• About this task:
Take the line containing "Task: Click the" through the last line of the data and retype those lines exactly. Pictures do not belong in the copy.

• Supplied records:
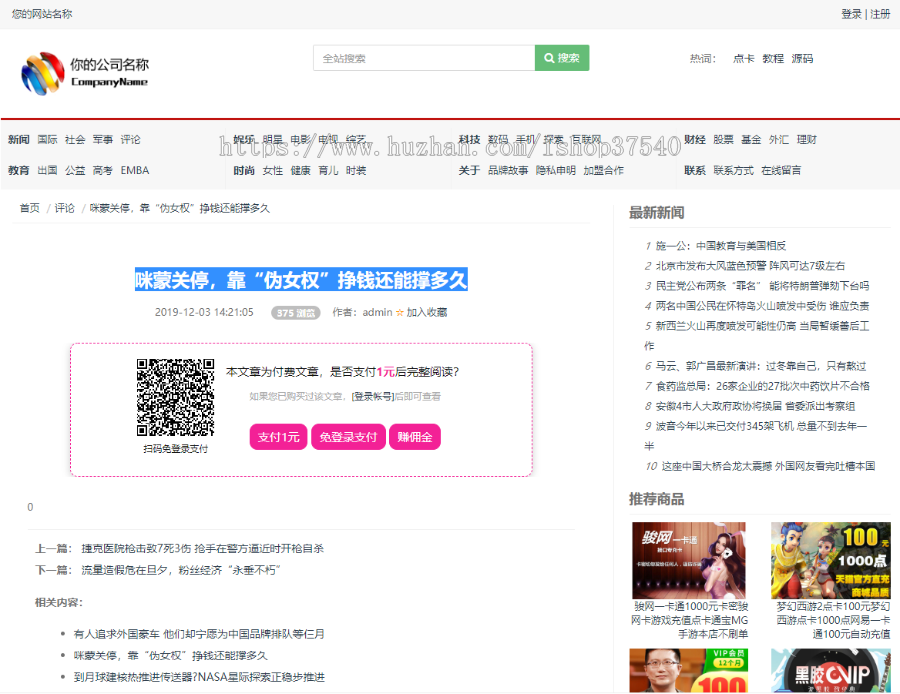The width and height of the screenshot is (900, 694).
Task: Open the 注册 registration link
Action: (880, 14)
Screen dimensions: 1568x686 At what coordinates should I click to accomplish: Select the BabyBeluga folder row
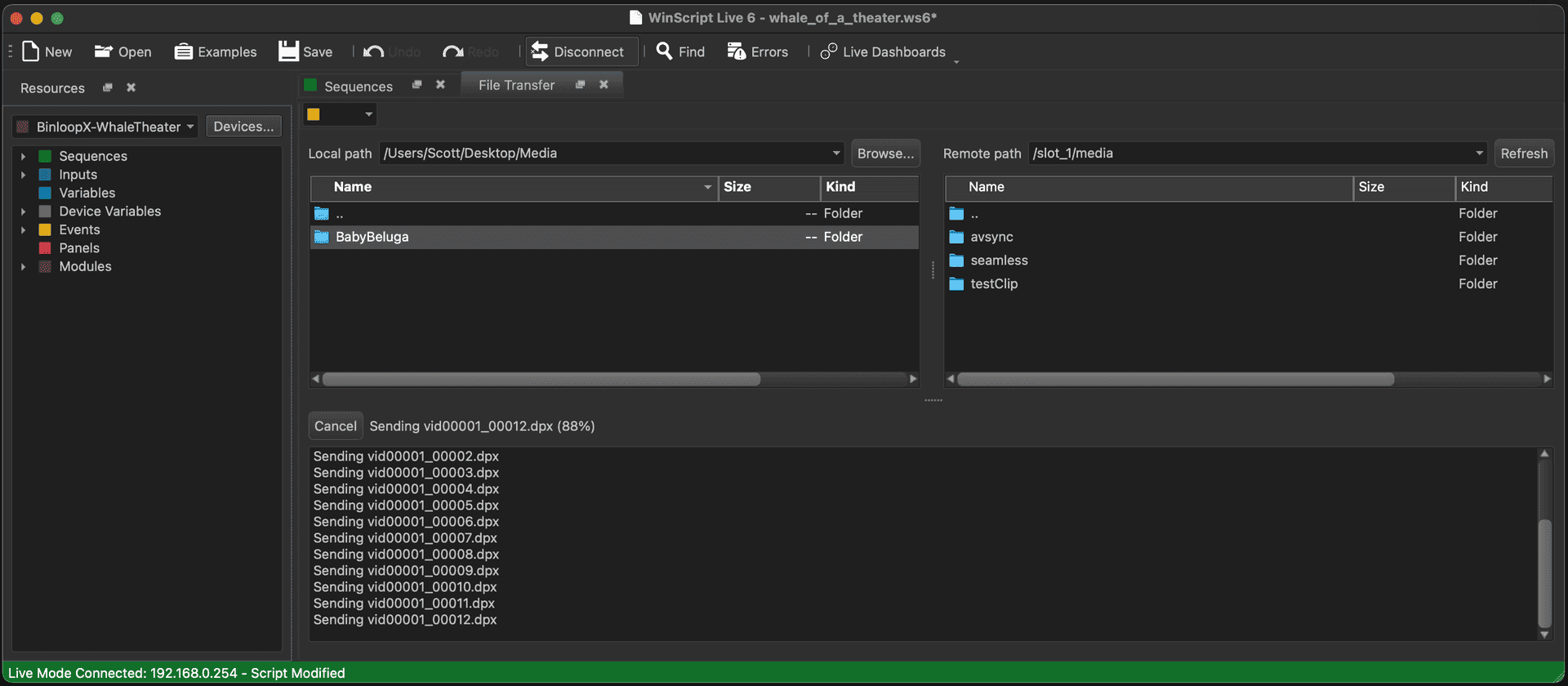click(x=372, y=237)
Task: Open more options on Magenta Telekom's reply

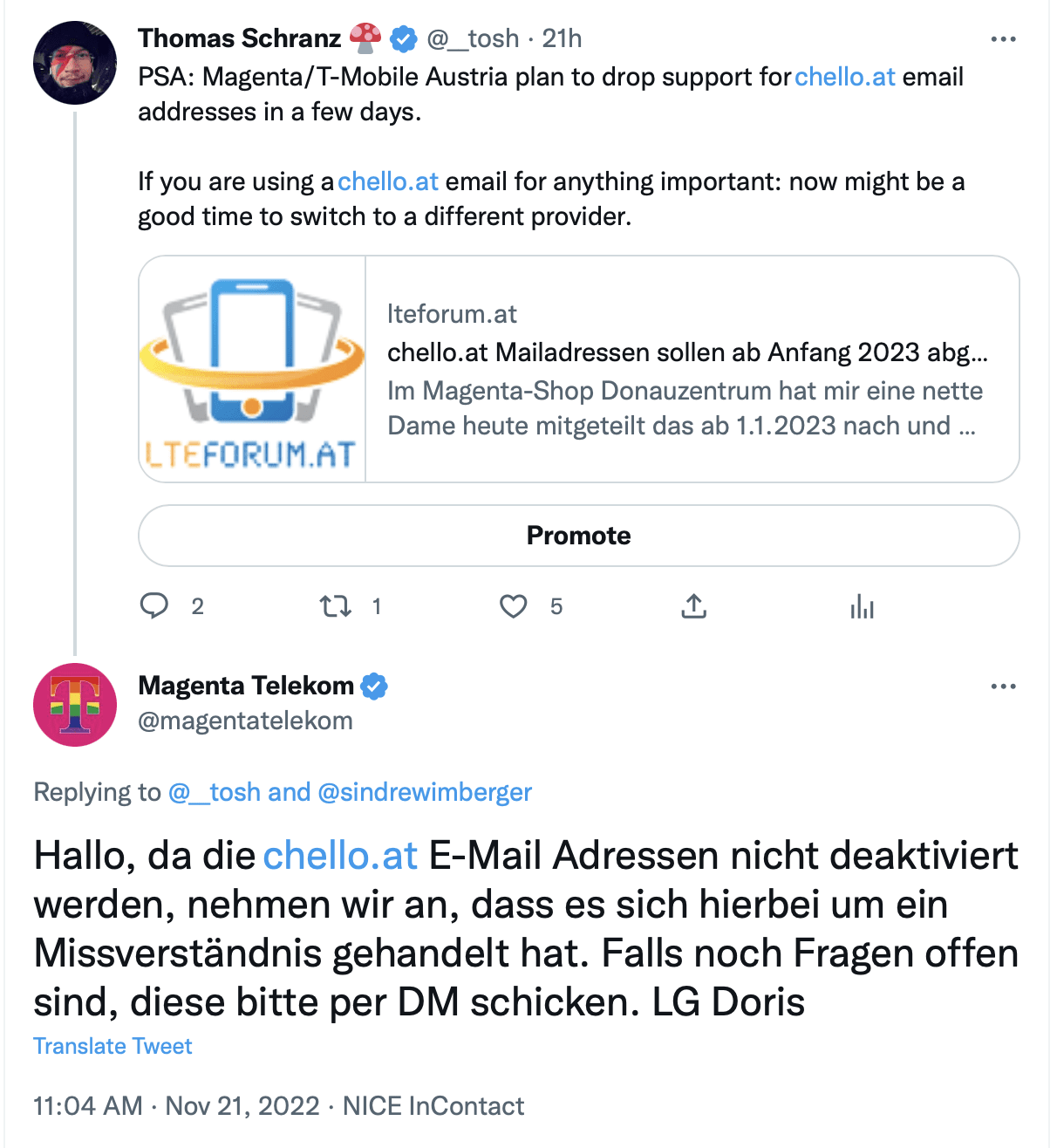Action: click(1004, 686)
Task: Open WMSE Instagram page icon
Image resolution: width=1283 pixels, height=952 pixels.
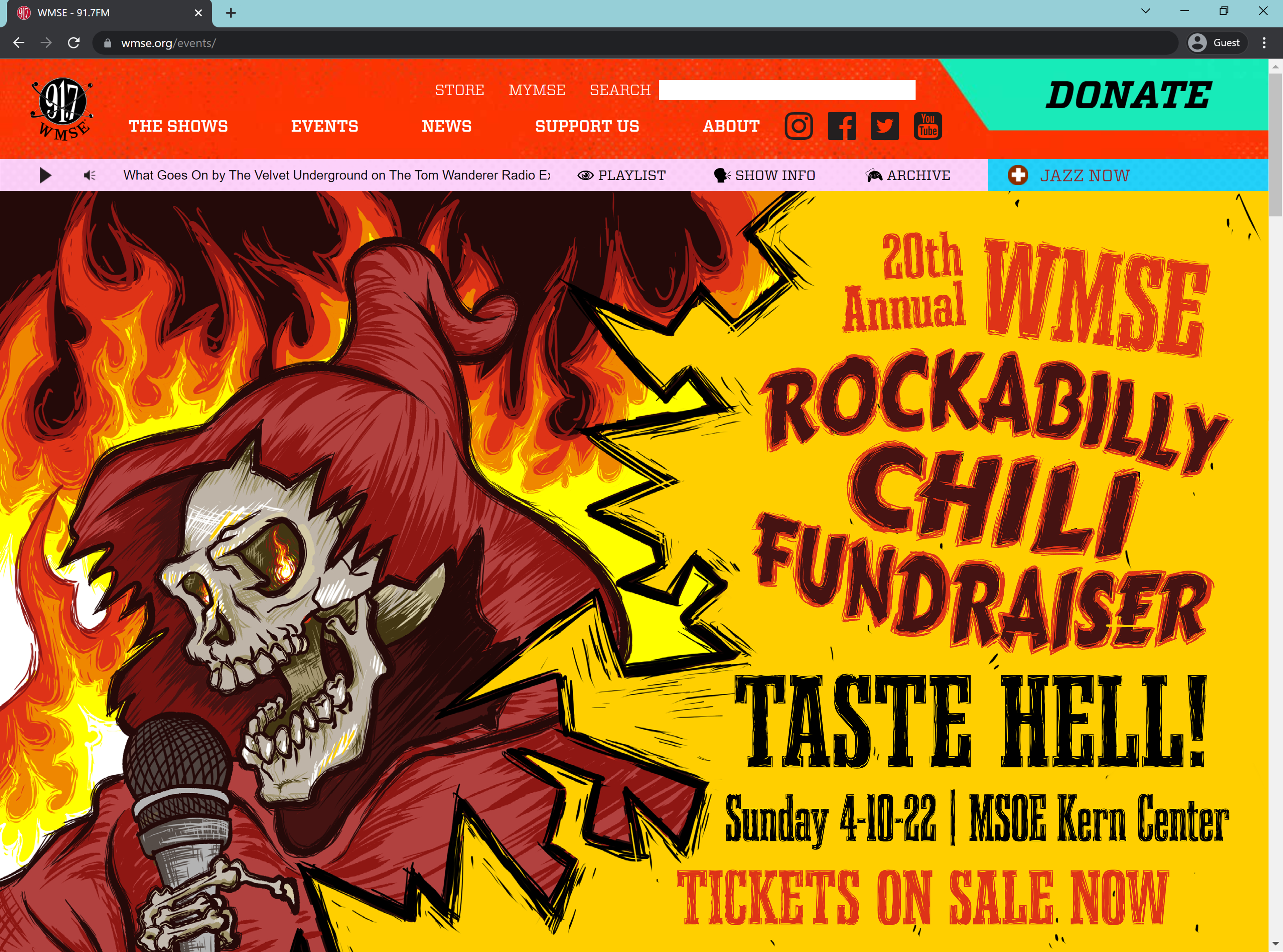Action: [798, 126]
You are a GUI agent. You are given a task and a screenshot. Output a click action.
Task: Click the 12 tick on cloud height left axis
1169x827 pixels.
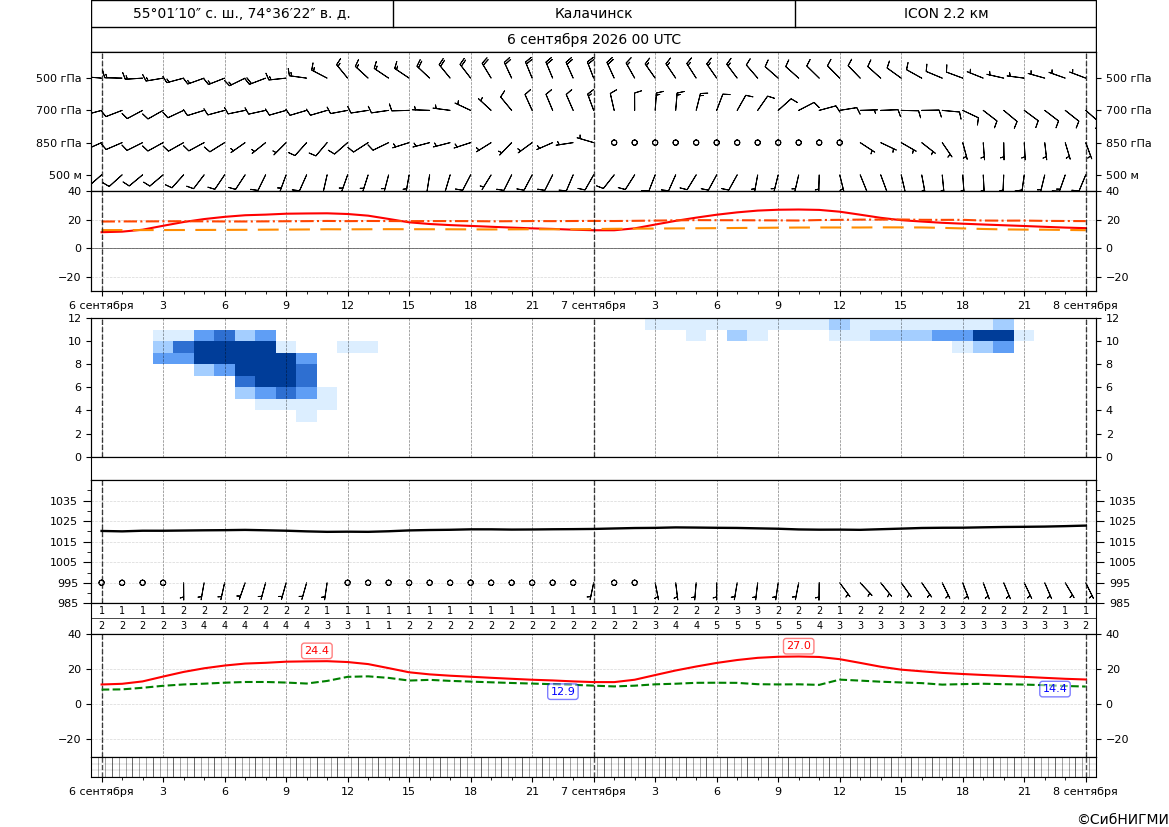click(x=75, y=318)
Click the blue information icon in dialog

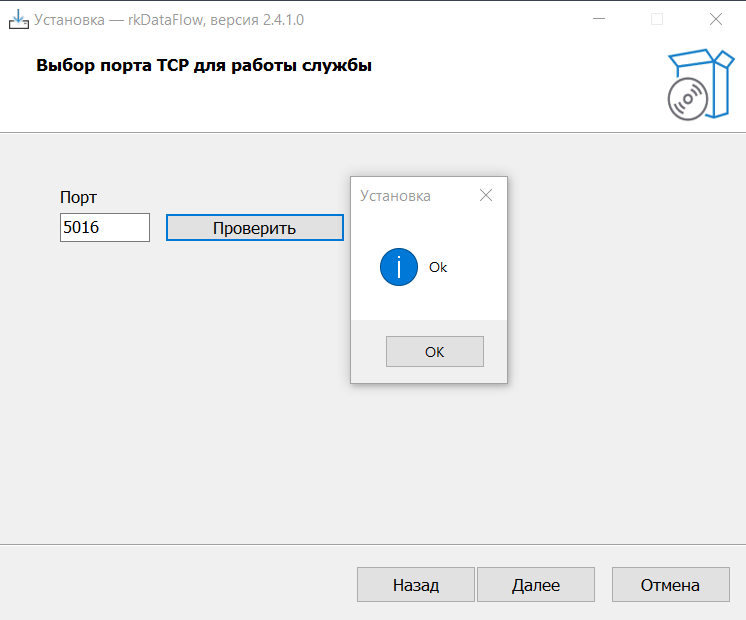(399, 268)
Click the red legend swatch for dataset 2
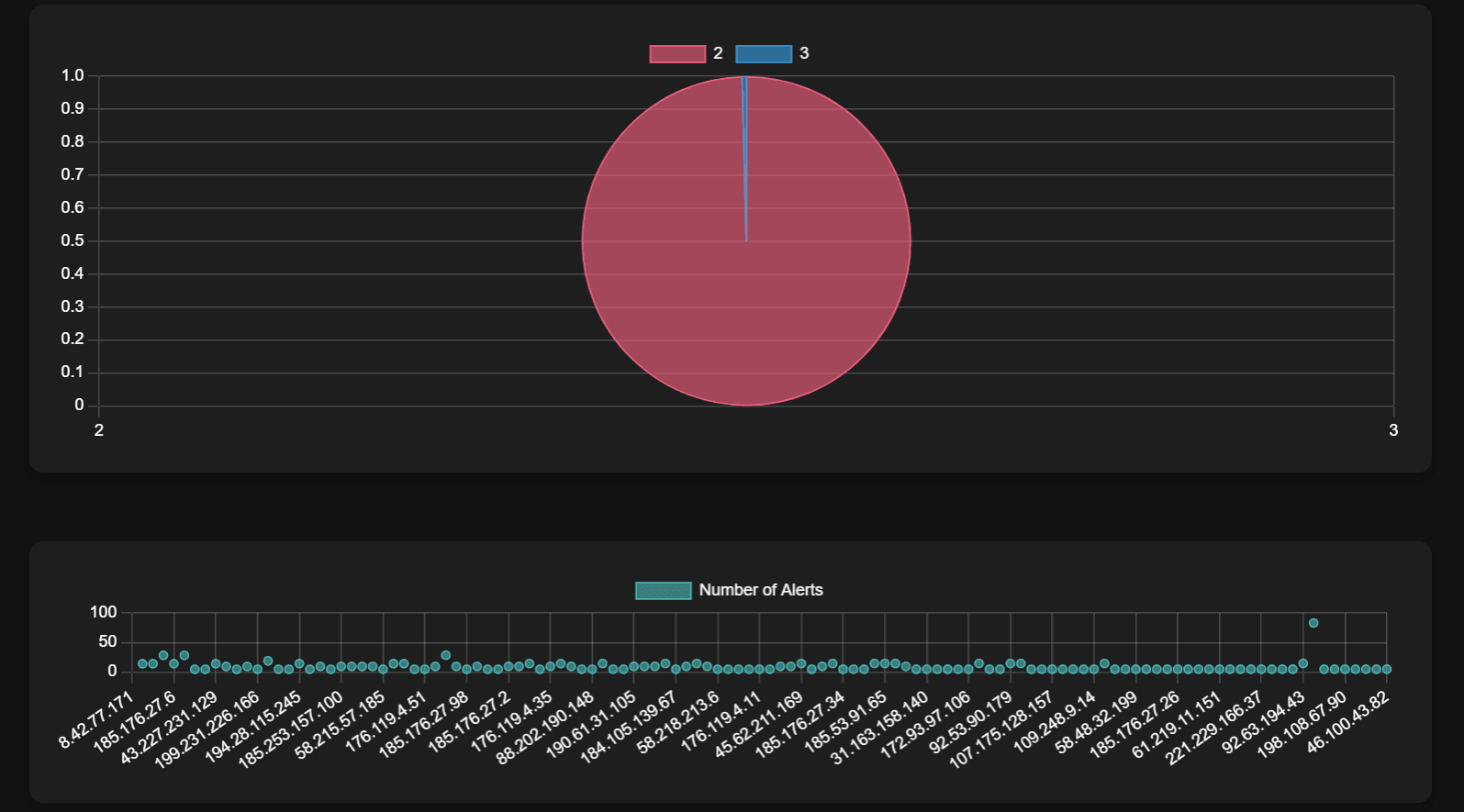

• Response area:
Task: Click the 12 tick on cloud height left axis
1169x827 pixels.
click(x=75, y=318)
Click the blue information icon in dialog

(399, 268)
Click the red legend swatch for dataset 2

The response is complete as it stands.